In the world of physics, there are only two sorts of time, the relativistic sort that makes up one part of the fourth dimension, as described by Einstein, and the arow of time that moves in the direction of entropy. In the world of technology, commerce, health, culture and politics there are multiple times – and, it seems, often a complete lack of logic to underpin them. While anyone who has had to catch a plane, or make an international phone call, knows how tricksy time zones can be – and for all that they just seem part of the fabric of global living – next year marks what is only their 140th anniversary. The idea of time zones is young. It is also in flux.
“The whole issue of time zones is simple in essence but a complex problem in reality,” as Emily Akkermans puts it. She is the fantastically-titled Curator of Time at the Greenwich Royal Observatory in London (“I haven’t managed to bend time to my will yet,” she jokes). “We meddle with time zones around the world and make changes all the time. Whether those reasons are good ones depends on what side of the fence you’re sitting.”
Greenwich is where, for reasons of its history in pioneering navigation at sea, there is a literal line in the ground that, since 1884, has demarcated point zero for global time zones. This remains a fact even if improved measurements of our planetary globe afforded by satellites has meant that, since the mid-1980s, the line has actually moved about 100m eastwards.
Indeed, arguably it was the advance of technology – steam and electricity – that first promulgated the notion of rationalising time zones in the first place. If, for most of human history, time was a local affair – roughly understood by villagers who rarely strayed far from home ground, and not least of all because for most of human history most people did not have time-keeping devices. The coming of international sea trade in the Middle Ages and the later emergence of the telegraph and railways in the post- Industrial Revolution era changed all that.
Since this magazine is about wristwatches and timekeeping, broadly speaking, none of you, dear readers, will be surprised by a connection between timekeeping and longitude. Some of you will even recall that a 15 degree shift in any direction corresponds to a one-hour difference in local time. This idea first took hold for the editors (across many years) in the physicist and watchmaker Ludwig Oeschlin’s observation that you can watch the earth turn on its axis by looking at the movement of the hands on your dial. If you have a 24-hour dial, as Patek Philippe demonstrates with Ref. 5224R, you have all 24 time zones – although as you will see this is a bit more involved. This number is a convenient one based on there being 24 hours in the day, and 360 degrees in a sphere – so there are 360 longitudes.
And so we come to the matter of longitude, which is actually not what this story is about. It is worth bearing in mind that knowing one’s precise location at sea was what the longitude game was all about, and that an English carpenter and clockmaker named John Harrison played pivotal role here. Countless accidents at sea occurred because sailors could not derive their precise location, and thus the location of hazards. The emergence of the marine chronometer was one of the things that changed all that. The wireless telegraph (with the advent of radio) helped with this, and timekeepers on land also benefitted, as demonstrated by the iron horses of the railway. You might think the story remains in the past, what with satellites and GPS, but it continues to inform the crux of this tale – time as defined by national, political and economic interests – Ed.

(Information supplied)

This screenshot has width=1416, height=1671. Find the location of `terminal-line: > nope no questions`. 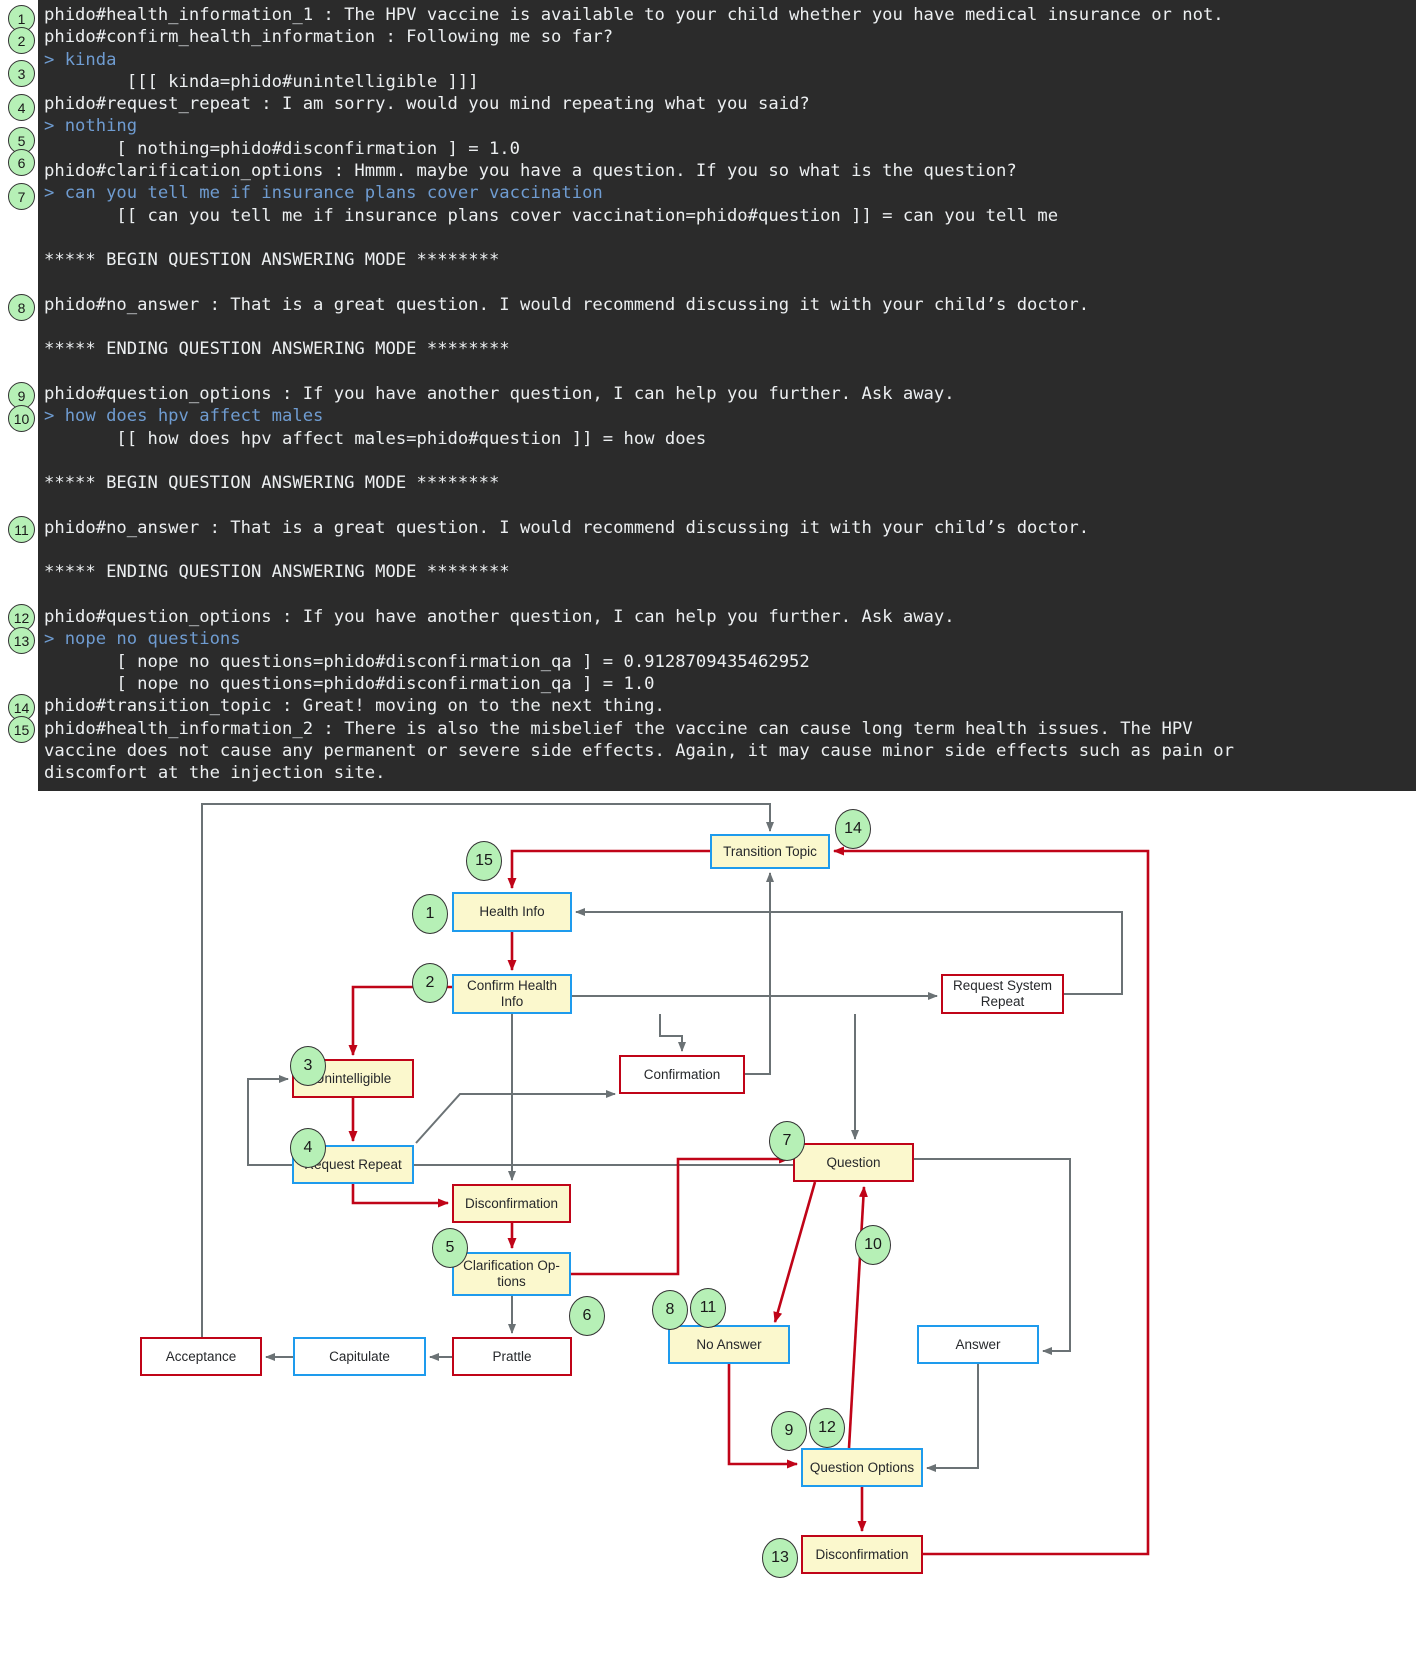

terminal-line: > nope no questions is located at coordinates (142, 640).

(What to work on)
**a)** Update the section of the time-zone text starting at "Since this magazine" and ending at "are 360 longitudes." so that "wristwatches" becomes "timepieces".
**b)** Go on with the essay on time zones from the point where it stops.

(Results for each task)
**a)**
Since this magazine is about timepieces and timekeeping, broadly speaking, none of you, dear readers, will be surprised by a connection between timekeeping and longitude. Some of you will even recall that a 15 degree shift in any direction corresponds to a one-hour difference in local time. This idea first took hold for the editors (across many years) in the physicist and watchmaker Ludwig Oeschlin’s observation that you can watch the earth turn on its axis by looking at the movement of the hands on your dial. If you have a 24-hour dial, as Patek Philippe demonstrates with Ref. 5224R, you have all 24 time zones – although as you will see this is a bit more involved. This number is a convenient one based on there being 24 hours in the day, and 360 degrees in a sphere – so there are 360 longitudes.

**b)**
Universally Uncoordinated Time
Given that you only have to travel east or west, say, a couple of hundred miles for solar time to have changed, in order to regulate the running of the trains either a national time zone – for a smaller territory – or system of regional times zones – for a larger territory – was required. But this soon got very clunky – in 1870 the US had 75 different railway times coast to coast, and these may have been at odds with the local time passengers had always known. Small wonder that it was a railway engineer, by the name of Sandford Fleming, who first proposed a global system of time zones, linked to the Greenwich Meridian – or Greenwich Mean Time, GMT. That is the system we still use today, and is why one 15 degree segment of the globe represents one hour.
Well, kind of. That clunkiness has not exactly gone away. Logic might dictate that there be 24 one-hour time zones – picture the Earth as an orange made up of time zone segments – but, in fact, there are 38. And that is only the start of the confusion. Russia, for example, is so vast it has 11 time zones, but sometimes only adheres to nine. Conversely, the similarly vast China spans five time zones but has only one. Some countries dip in and out of zones – in 2019 Morocco put its clock back for just a month during Ramadan. NASA and the European Space Agency are even talking now of creating a time zone for the moon. That is intriguing because time on the moon actually moves faster – around 56 micro-seconds a day faster – than that on Earth, enough to mess up your navigation systems. This is because of our old friend relativity, which is another story.
And then there is daylight savings time – not all countries embrace this yearning for more evening light, and of those that do, not all embrace it at the same time. Or there is the fact that time zones do not even operate in whole hours. India and its neighbour Nepal, for example, are just 15 minutes apart. There are other perplexing disparities too: Eucla in southern Australia is eight hours and 45 minutes ahead of UTC, or Coordinated Universal Time – technically the successor to GMT – though the Northern Territory is nine-and-a-half hours ahead.
Less Is More?
Would it be better to cut back on the number of time zones? That, it has been argued, would at least bring economic benefits – Indonesia, for example, has discussed cutting back its zones from three to two, because it figures it will be better for business. But why just cut them back? Why not just do away with all time zones, and have one global time?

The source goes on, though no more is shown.